El Pregón es un canto a la vida gestada desde la eternidad; no quedará jerarquía celeste sin percatarse que la noche no tuvo suficiente fuerza porque Cristo al salir del sepulcro vive y reina. Aquellos que permiten a las lecturas trastocar sus corazones descubrirán que la liturgia de la Palabra insiste en la experiencia de un Dios de vida. Ese Dios que creó todas las cosas, que envía su espíritu y repuebla la faz de la Tierra (Sal 103) es el mismo Dios que hundió en el Mar Rojo a la caballería egipcia (Ex 15); el que el profeta Isaías llama Dios de toda la Tierra (Is 54) y Dios rico en perdón (Is 55); el que infunde un espíritu nuevo según el profeta Ezequiel y regala corazones de carne (Ez 36, 16-28). Es el Dios que libera (Sal 29), que tiene palabras de vida eterna (Sal 18) y que rescató su Hijo para que estuviéramos muertos al pecado y vivos para Dios (Rom 6, 3-11). Es el que confiamos ha abierto las puertas de la vida eterna y quien concederá resucitar a una nueva vida renovados por la gracia del Espíritu.
La liturgia bautismal hemos de mirarla con el mismo prisma de la vida. Para una madre en gestación el nacimiento de un hijo es noticia extremadamente alegre. Aquí y ahora la grávida iglesia cuaresmal alumbra nuevos hijos llenos vida pascual. No hay otra forma de interpretar la liturgia eucarística sino como el banquete que el Señor por su resurrección preparó para su pueblo. Toda la celebración ha estado hablando de vida: “Viviré siempre contigo”, dice la antífona de entrada. “Venciste la muerte” dice la oración colecta. “Destruyó nuestra muerte, y resucitando, restauró la vida” canta el prefacio; y la oración para después de la comunión pide que toda la Iglesia “pueda llegar a la gloria de la resurrección”. Hoy más que nunca, se anuncia su muerte, se proclama su vida y se reclama su glorioso retorno.
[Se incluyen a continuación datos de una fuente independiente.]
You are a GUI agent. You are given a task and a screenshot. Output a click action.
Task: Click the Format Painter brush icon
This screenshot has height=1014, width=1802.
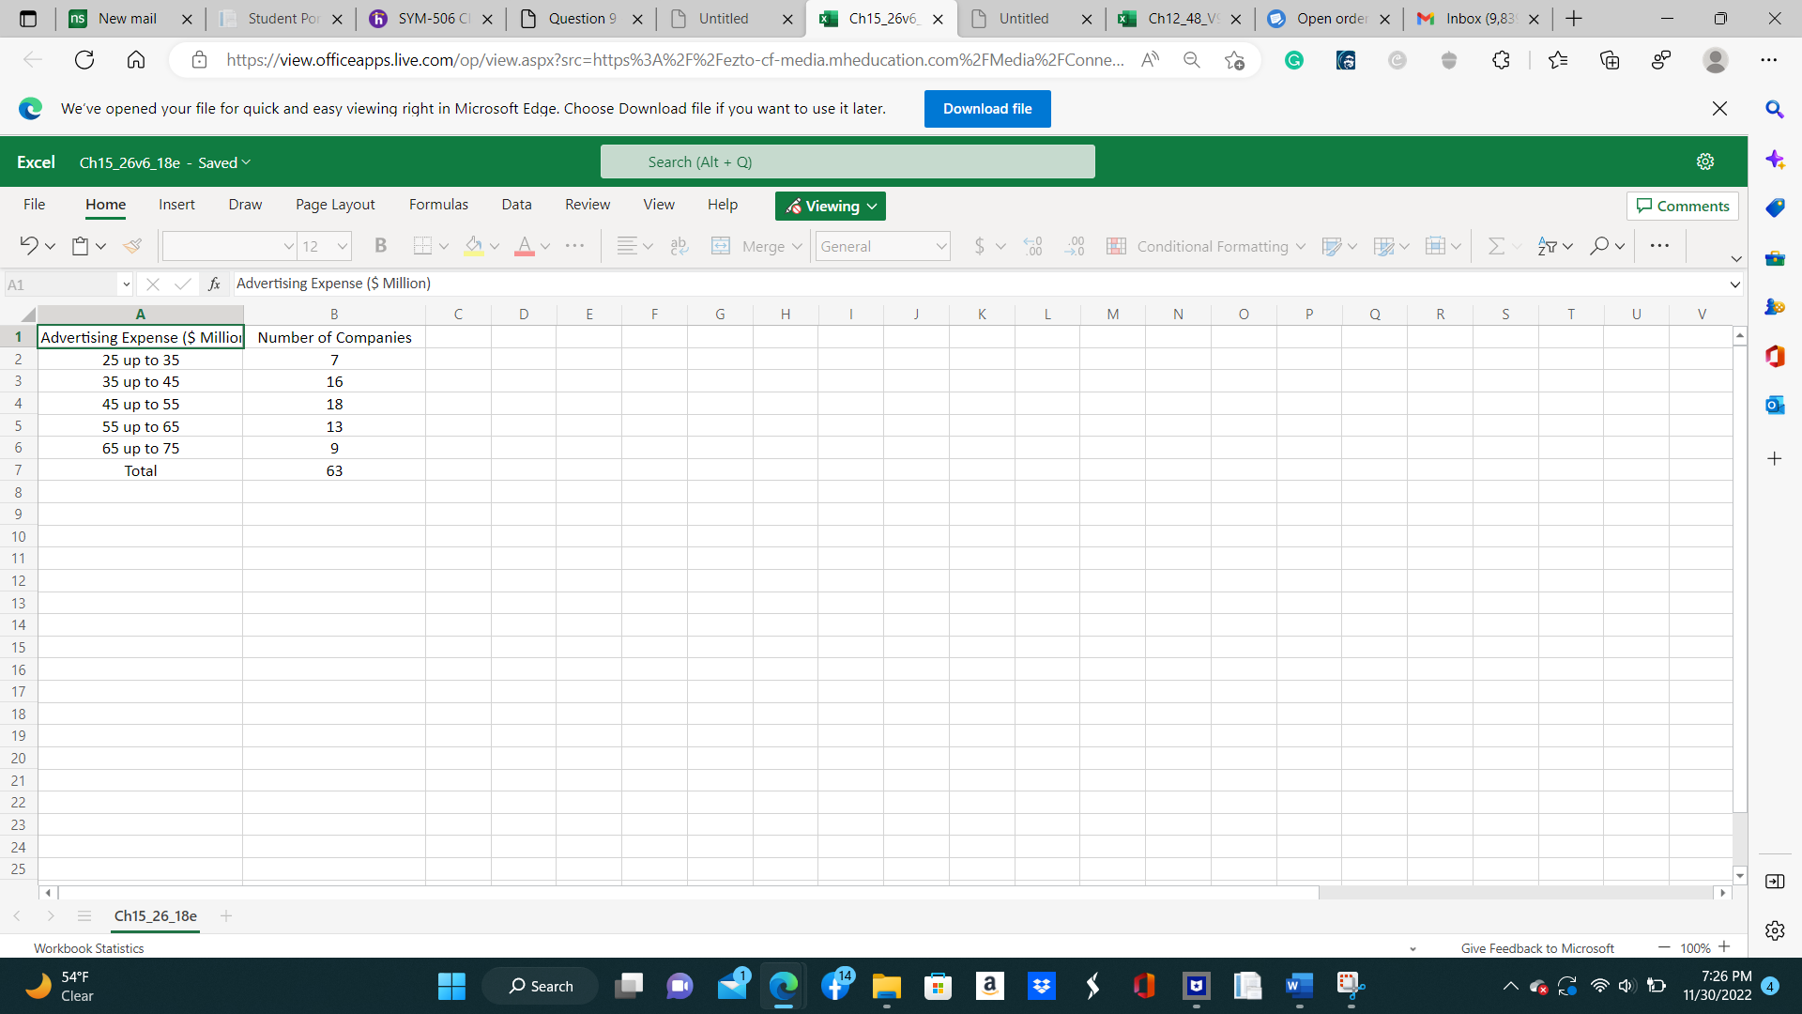click(132, 246)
Una celebración como esta quiere hablar de vida y quiere también hacerse vida. Y se haría vida si cada quien recargando el interior se lanza a correr, velozmente como el apóstol Juan aquella mañana o un poco más lento como Pedro, pero no a buscar entre los muertos al que vive, sino a anunciar entre los vivos al que sepultado fue resucitado y cuyo sepulcro está verdaderamente vacío. Se hace vida si cada quien, en encuentro personal, reanima sus desilusiones y sus llantos como la Magdalena aquel amanecer y se lanza convencido a gritar con fe y emoción: He visto al Señor. Se hace vida si cada quien refuerza el recorrido de retorno con el corazón ardiente de emoción al encuentro con la comunidad de hermanos, como aquella tarde hicieron los caminantes de Emaús. Una celebración como esta se hace vida si por fin entendemos y por fin nos convencemos que en la Pascua todo, absolutamente todo, habla y requiere vida.